On the brighter side, ... a competitive shoot-off ended
between Hughes and Raytheon for the Amraam (Advanced Medium Range
Air-Air Missile), Hughes winning the contract. Amraam is the
replacement for the Western air forces' radar guided Sparrow. The
weapon is a fire and forget, active radar guided missile with inertial
midcourse guidance, enabling launches against targets pursuing the
launch aircraft.
With a range and speed better than the Sparrow, this overall
capability is packaged into an airframe comparable in size to the IR
Sidewinder, allowing the F-14 and F-15 to carry eight of these weapons,
instead of the customary four radar guided weapons. Some reports also
indicate that the late eighties Sidewinder replacement, the ASRAAM, may
also be fitted with active radar guidance, in preference to the IR
guidance of its predecessor.
Radar guidance systems detect and home in on their targets by
sensing electromagnetic energy reflected from the target's surface. The
source of the reflected radiation is a radar transmitter; in the
instance of weapons with active radar guidance, this transmitter is
situated within the missile; in the case of semiactive guidance, it is
carried by the launch aircraft. In either case the transmitter must
beam electromagnetic radiation at the target, this radiation must
travel to the target, reflect, travel back to the receiving antenna of
the missile, be amplified, demodulated and analysed to determine the
direction of the target, this information then enables the guidance
computer to steer the weapon toward the target to achieve a kill. An
effective weapon must have the ability to discriminate between the
target's return and reflections from its background, i.e. the surface
of the Earth or ocean, it should also be capable of resisting jamming
or deception and be able to penetrate through adverse weather
conditions.
Radar
Radar theory is an extremely complex subject requiring a good
understanding of electromagnetism, and wave theory, fortunately though,
the basic principles are fairly straightforward.
Electromagnetic waves are generated whenever we induce
changes, typically oscillations, in an electric or magnetic field.

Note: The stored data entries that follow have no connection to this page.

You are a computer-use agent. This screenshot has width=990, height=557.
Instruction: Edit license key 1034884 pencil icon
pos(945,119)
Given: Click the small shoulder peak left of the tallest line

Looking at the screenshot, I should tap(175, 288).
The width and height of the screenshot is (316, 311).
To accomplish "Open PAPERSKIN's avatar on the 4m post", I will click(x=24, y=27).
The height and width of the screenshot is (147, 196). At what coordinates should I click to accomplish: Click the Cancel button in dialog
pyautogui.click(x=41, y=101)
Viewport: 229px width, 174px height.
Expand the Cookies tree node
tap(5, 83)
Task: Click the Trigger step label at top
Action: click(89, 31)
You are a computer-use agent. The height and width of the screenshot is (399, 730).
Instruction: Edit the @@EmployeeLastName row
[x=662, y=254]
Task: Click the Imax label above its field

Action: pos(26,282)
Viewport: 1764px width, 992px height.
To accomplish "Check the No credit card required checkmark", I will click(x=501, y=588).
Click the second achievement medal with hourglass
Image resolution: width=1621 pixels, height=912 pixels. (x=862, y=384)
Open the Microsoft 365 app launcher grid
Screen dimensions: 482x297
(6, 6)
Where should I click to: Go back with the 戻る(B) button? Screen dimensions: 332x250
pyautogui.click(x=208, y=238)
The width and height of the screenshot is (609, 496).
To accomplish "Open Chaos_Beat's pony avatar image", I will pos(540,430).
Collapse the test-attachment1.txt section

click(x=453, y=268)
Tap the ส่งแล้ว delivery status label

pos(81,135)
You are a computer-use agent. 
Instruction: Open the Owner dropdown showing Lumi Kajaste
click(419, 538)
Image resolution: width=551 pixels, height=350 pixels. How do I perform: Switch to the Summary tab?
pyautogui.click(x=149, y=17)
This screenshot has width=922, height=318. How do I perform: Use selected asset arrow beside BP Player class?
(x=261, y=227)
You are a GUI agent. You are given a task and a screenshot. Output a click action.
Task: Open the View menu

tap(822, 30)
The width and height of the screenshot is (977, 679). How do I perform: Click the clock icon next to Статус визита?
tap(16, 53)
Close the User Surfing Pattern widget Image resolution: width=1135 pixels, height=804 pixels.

These waves then propagate outward at the speed of light, 3.108 msec '.
The rate at which the oscillation occurs then determines the
wavelength, by the relationship lambda
= c/f ( lambda = wavelength, c = velocity of light, f = frequency
of oscillation).
For practical purposes, if we intend to create directional
means of these waves, we must employ a wavelength shorter than the
dimensions of our antenna (an antenna being a device which radiates or
receives electromagnetic waves), current radar applications involving
wavelengths of the order of a metre down to centimetres, these
corresponding to frequencies from 1 GHz (109 cycles/sec) to around 60
GHz (classified as the microwave band).
The term radar is an acronym - Radio Detection And Ranging. A
radar is comprised of two basic subsystems - a transmitter and a
receiver. A transmitter is a device which generates a microwave signal,
this signal is usually modulated (typically pulsed on-off), amplified
and fed into a transmitting antenna. As compared to low frequency
electromagnetic energy, microwaves cannot be conducted by conventional
cables, they require waveguides (waveguides are hollow [rectangular or
circular] sections with inner walls coated with conducted layers - the
common term used is plumbing), these must have extremely low losses
because the power output of the transmitter is usually of the order of
Kilowatts (or tens to hundreds of kW in pulsed applications).
Pulsed outputs are used for a number of reasons, the main
factors being rangefinding and peak power output. The range of a target
can be easily determined by measuring the time it takes for a pulse to
travel from the transmitter to the target and back. In considering the
power output, the more power delivered = the greater the range and
ability to resist jamming, on the other hand the larger the demands on
the transmitter's main output amplifier (or oscillator).
The solution is found in pulsing the output, the time between
the pulses being much longer than the duration of the pulse (consider a
peak output of 100 kW, pulses 10 msecs long 100 msecs apart - the
average power output is only 10 kW). The output power is then fed into
an antenna, which focusses it into a beam. Surveillance radars usually
employ fairly wide beams, the objective being the detection of the
target, tracking beams, on the other hand, must be very narrow, as they
serve to accurately measure the position of the target with respect to
the radar.
Antennas may be conventional parabolic dishes or in newer
systems, phased arrays, which may scan electronically without the need
to point the antenna. The transmitted microwave energy then propagates
through the atmosphere toward the target. Like all forms of
electromagnetic radiation, microwaves are attenuated by the atmosphere
- both absorbed and scattered. Scattering is primarily due to water
particles in the atmosphere, however, as the wavelength of the
radiation is much larger than the size of the water droplets,
microwaves do not experience the catastrophic attenuation IR does (see
IR guidance, March 1982), though the effective range will be decreased
as the amount of water present increases.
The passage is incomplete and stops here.